Exploring the Central Limit Theorem

Overview

The Central Limit Theorem (CLT) states that independent and identically distributed (iid) random samples will themselves be nearly normally distributed, regardless of their underlying distributions, and will have a mean that approaches the population mean, \(\bar{x}\simeq\mu\), and a variance of \(\frac{\sigma^2}{n}\) where \(\sigma^2\) is the population variance and \(n\) is the sample size. We will demonstrate this by performing simulations using random samples drawn from an underlying population defined by the exponential distribution, which has the properties that \(\mu = \frac{1}{\lambda}\) and \(\sigma = \frac{1}{\lambda}\).

Simulations

For these simulations we will set \(\lambda = 0.2\) and the sample size \(n = 40\), and we will perform 1000 simulations. With this information, we can calculate the theoretical mean, \(\mu\), and variance, \(\sigma^2\), of the population.

set.seed(42)
lambda <- 0.2
n <- 40
nsims <- 1000
mu <- 1/lambda
sigma2 <- 1/lambda^2
cat(paste("population mean =", mu, "\npopulation variance =", sigma2))

## population mean = 5 
## population variance = 25

Now we can construct our two samples. The first is a single sample of 1000 random values from the exponential distribution.

x1 <- rexp(nsims, lambda)

The second is 1000 averages of 40 random values from the exponential distribution. This is produced by filling a matrix of 1000 rows and 40 columns with values from the exponential distribution, and then averaging over each of the 40 columns to obtain 1000 values which are the averages of 40 random exponential variables.

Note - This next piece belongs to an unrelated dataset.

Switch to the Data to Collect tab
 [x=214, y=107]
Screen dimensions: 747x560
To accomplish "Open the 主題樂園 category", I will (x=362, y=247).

x2 <- apply(matrix(rexp(nsims*n, lambda), nrow = 1000, ncol = 40), 1, mean)

Sample Mean versus Theoretical Mean

We can plot histograms to see what the distributions of the two samples look like:

par(mfcol = c(1, 2), cex = 0.8)
hist(x1, main = "Histogram of 1000 exponentials", xlab = "")
abline(v = mean(x1), col = "red", lwd = 2)
text(20, 400, bquote(bar(x) == .(round(mean(x1), 2))), pos = 4, col = "red")
text(20, 350, bquote(s^2 == .(round(var(x1), 2))), pos = 4, col = "red")

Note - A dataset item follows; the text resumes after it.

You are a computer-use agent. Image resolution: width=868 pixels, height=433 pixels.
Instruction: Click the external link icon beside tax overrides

hist(x2, main = "Histogram of 1000 averages\n of 40 exponentials", xlab = "")
abline(v = mean(x2), col = "blue", lwd = 2)
text(6, 175, bquote(bar(x)[40] == .(round(mean(x2), 2))), pos = 4, col = "blue")
text(6, 150, bquote(s[40]^2 == .(round(var(x2), 2))), pos = 4, col = "blue")

On the left we have the single sample of 1000 exponentials following the shape of the exponential distribution. It has mean \(\bar{x} = 5.39\) and variance \(s^2 = 28.9\). In contrast the sample of 1000 averages of 40 exponentials has a nearly normal distribution with mean \(\bar{x}_{40} = 4.98\) and variance \(s_{40}^2 = 0.67\). Remembering the population parameters of \(\mu = 5\) and \(\sigma^2 = 25\), we see that although the single sample is relatively close the the population mean, the mean of averages of 40 exponentials is much more closely centered at the true population mean.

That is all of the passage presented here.